Después de asistir a la Universidad de Florida y a la Universidad de Cincinnati, ingresa a la Fuerza Aérea en 1937. Participó como piloto en múltiples misiones de bombardeo en Europa y el norte de África. Debido a su experiencia, en septiembre de 1944 fue seleccionado para adiestrar al Grupo 509, el cual se encargaría de arrojar las bombas atómicas. Desde el inicio estuvo al tanto de la naturaleza secreta de la operación y de su gran importancia.
En el verano de 1945, Tibbens se trasladó, junto con el Grupo 509, a Tinian, en las Islas Marianas. Ante la negativa de Japón de rendirse, se realizaron los preparativos para arrojar una bomba de uranio. El 6 de agosto de 1945, despega, junto con los once miembros de su tripulación, en el bombardero Enola Gay –llamado así en honor a su madre– con el fin de lanzar la bomba en Hiroshima.
Tibbens nunca mostró arrepentimiento por su participación en el lanzamiento de la bomba atómica. Fue condecorado en distintas ocasiones y recibió el reconocimiento general. Decía que había contribuido a salvar más de un millón de vidas –el cálculo de bajas que hubiera ocasionado una invasión a Japón–. Paul Tibbens falleció el 1 de noviembre de 2007, en Columbus, Ohio. Sus restos fueron cremados, por temor a que su tumba fuera vandalizada.
HIROSHIMA Y NAGASAKI
La mañana del lunes 6 de agosto de 1945 era tranquila en la ciudad de Hiroshima, en Japón. A las 7:09 am sonó la alarma antiaérea: casi nadie le hizo caso, era la hora en que un avión meteorológico norteamericano sobrevolaba la ciudad. A las 8:15 am, el bombardero Enola Gay soltó la bomba atómica de uranio, desde una altura de 9467 m. La bomba, bautizada como Little Boy (Chiquillo), de 71 cm de diámetro, 3.6 m de largo y 4080 kg de peso, estalló a 580 m del suelo, cerca del puente del río Ota.

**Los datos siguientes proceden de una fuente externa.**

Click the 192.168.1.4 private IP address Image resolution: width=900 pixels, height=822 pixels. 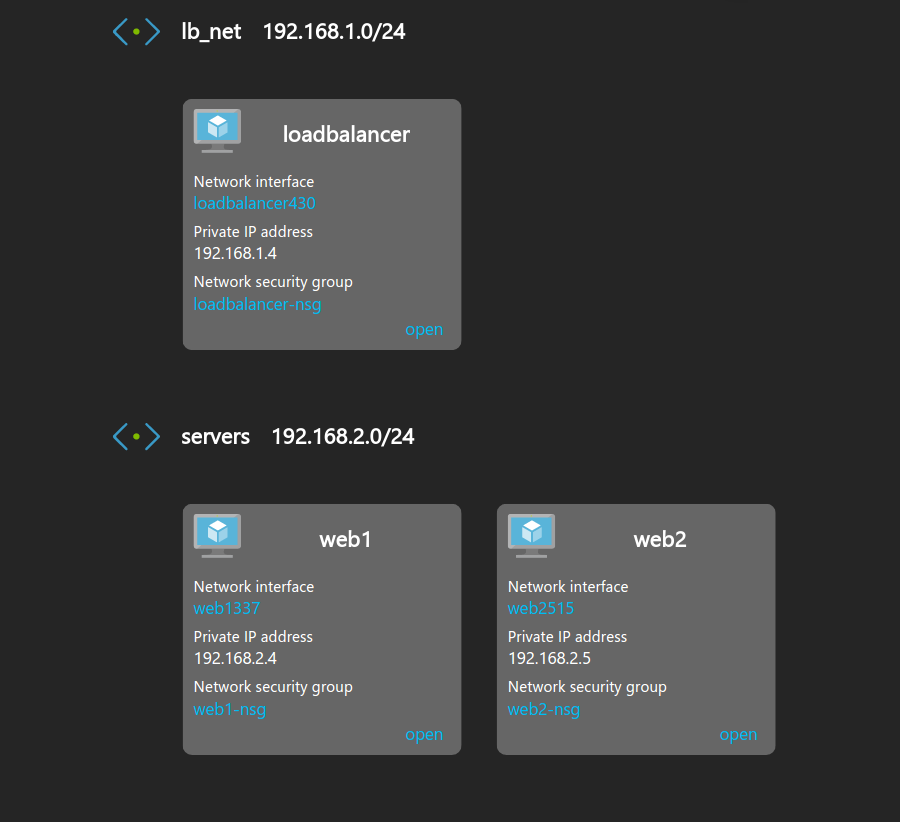(235, 253)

La explosión inflamó el suelo debajo de la bomba y elevó la temperatura a 5000 grados Celsius. Volatizó a miles de personas en fracciones de segundo. A las que se encontraban más lejos les arrancó la piel y la ropa. Derrumbó cientos de manzanas de oficinas, fábricas y viviendas, con lo que quedaron sepultadas miles de personas bajo escombros incandescentes.
La bola de fuego se transfiguró en un hongo, ascendió, se enfrió, y sus vapores se condensaron. En ese momento comenzó una lluvia negra de pesadas gotas, portadoras de la radiación que cobraría miles de víctimas. El presidente Harry S. Truman dio la noticia al día siguiente, y anunció: “Si ahora los japoneses no aceptan nuestras condiciones, que esperen una lluvia de destrucción como no se vio nunca antes sobre la Tierra”.
Como los japoneses no se rindieron, los norteamericanos decidieron lanzar una segunda bomba atómica –de plutonio, en esta ocasión–. La primera ciudad elegida era Kioto, pero se decidió respetarla por su simbolismo y belleza (el secretario de guerra de los Estados Unidos, Henry L. Stimson, había pasado allí su luna de miel). La segunda ciudad elegida fue Kokura, pero las nubes –no existía una buena visibilidad esa mañana para arrojarla– decidieron que la bomba fuera lanzada sobre Nagasaki.
La bomba de plutonio, bautizada como Fat Man (El Gordo) medía 3.25 m de largo, con un diámetro de 1.5 m. Pesaba 4540 kg y su potencia destructiva, de 20000 toneladas de TNT, era mucho mayor que la bomba de uranio. A las 10:56 am del 9 de agosto de 1945 sonó la alarma antiaérea en Nagasaki, pero pocas personas creyeron necesario entrar en los refugios. A las 11:01 se soltó la bomba, desde 8800 m de altitud; estalló a 500 m arriba del distrito industrial y residencial de Urakami.
Aunque las cifras calculadas varían, se estima que, como producto de las dos bombas atómicas, murieron alrededor de 240,000 personas, ya sea por la explosión, o como consecuencia de la radiación varios meses después. Aunque los ataques con bombas incendiarias a Tokio produjeron más bajas que la primera bomba atómica, el horror de Hiroshima perdura hasta la fecha.
Al conocer que un nuevo tipo de arma, con una potencia destructora nunca antes vista, estaba en poder de los norteamericanos, el emperador Hirohito de Japón, convenció a los partidarios de la lucha a muerte de que no había otra opción más que aceptar la rendición incondicional.
CONCLUSIÓN
Aunque se ha justificado el uso de esas bombas atómicas sobre poblaciones civiles, como un medio para poner fin a la Segunda Guerra Mundial, previniendo así la pérdida de un millón de vidas, la Era Atómica ha supuesto un riesgo de aniquilación completa de toda la humanidad. El lanzamiento de una bomba atómica es algo que nunca debe repetirse. En palabras de un sobreviviente de Hiroshima: “Aunque quisiera olvidar lo que nos pasó, es necesario que siempre se recuerde el bombardeo atómico, para que esta experiencia nunca se repita”.
Para finalizar, podemos anotar que, al final de la Segunda Guerra Mundial, los Aliados descubrieron que Alemania no hubiera sido capaz de desarrollar una bomba atómica.